Required action:
Answer these questions from the OpenThoughts processor code below:
(a) What file size is listed at the top?
(b) What is the default value of dataset_name in the configuration class?
(c) What default does max_seq_length have?
[[ Text excerpt, beginning ]]
File size: 12,811 Bytes

8d18b7c

"""OpenThoughts-1.2M Advanced Processor with Multi-Source Integration"""

import json
import logging
from dataclasses import dataclass, field
from pathlib import Path
from typing import Any, Dict, List, Optional, Tuple, Union, Iterator

import numpy as np
from datasets import Dataset, DatasetDict, load_dataset, concatenate_datasets
from torch.utils.data import DataLoader, IterableDataset

from .quality_filter import QualityFilter, QualityMetrics
from .curriculum_sampler import CurriculumSampler
from .data_augmentation import DataAugmenter
from .preprocessing import (
    preprocess_conversation,
    extract_thoughts,
    format_for_training,
    detect_domain,
    estimate_difficulty,
)
from .utils import compute_length_statistics

logger = logging.getLogger(__name__)


@dataclass
class OpenThoughtsConfig:
    """Configuration for OpenThoughts processing."""
    dataset_name: str = "open-thoughts/OpenThoughts3-1.2M"
    split: str = "train"
    cache_dir: str = "./data/cache"
    streaming: bool = False
    max_samples: Optional[int] = None

    # Processing options
    include_thoughts: bool = True
    include_reasoning: bool = True
    include_conversations: bool = True
    min_quality_score: float = 0.7
    min_thoughts_length: int = 100

    # Filtering
    quality_filter: QualityFilter = field(default_factory=QualityFilter)

    # Curriculum
    use_curriculum: bool = True
    curriculum_sampler: Optional[CurriculumSampler] = None

    # Augmentation
    use_augmentation: bool = False
    augmenter: Optional[DataAugmenter] = None
    augmentation_prob: float = 0.1

    # Tokenization
    tokenizer: Optional[Any] = None
    max_seq_length: int = 8192

    # Multi-dataset mixing
    custom_datasets: List[str] = field(default_factory=list)
    dataset_weights: List[float] = field(default_factory=list)


class OpenThoughtsProcessor:
    """Advanced processor for OpenThoughts-1.2M with quality filtering, curriculum, and augmentation."""
[[ Text excerpt, end ]]
[[ Information provided, beginning ]]
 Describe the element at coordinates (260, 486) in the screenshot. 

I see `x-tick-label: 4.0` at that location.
[[ Information provided, end ]]
[[ Information provided, beginning ]]
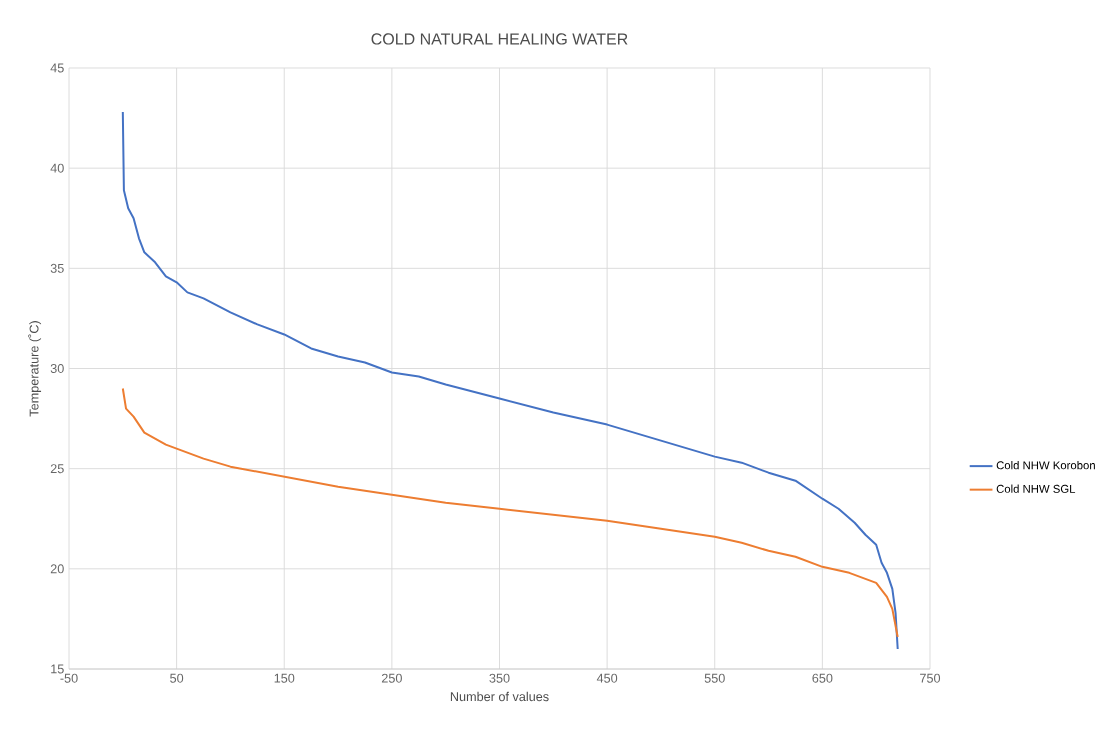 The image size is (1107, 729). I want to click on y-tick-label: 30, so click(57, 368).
[[ Information provided, end ]]
Solution:
(a) 12,811 Bytes
(b) "open-thoughts/OpenThoughts3-1.2M"
(c) 8192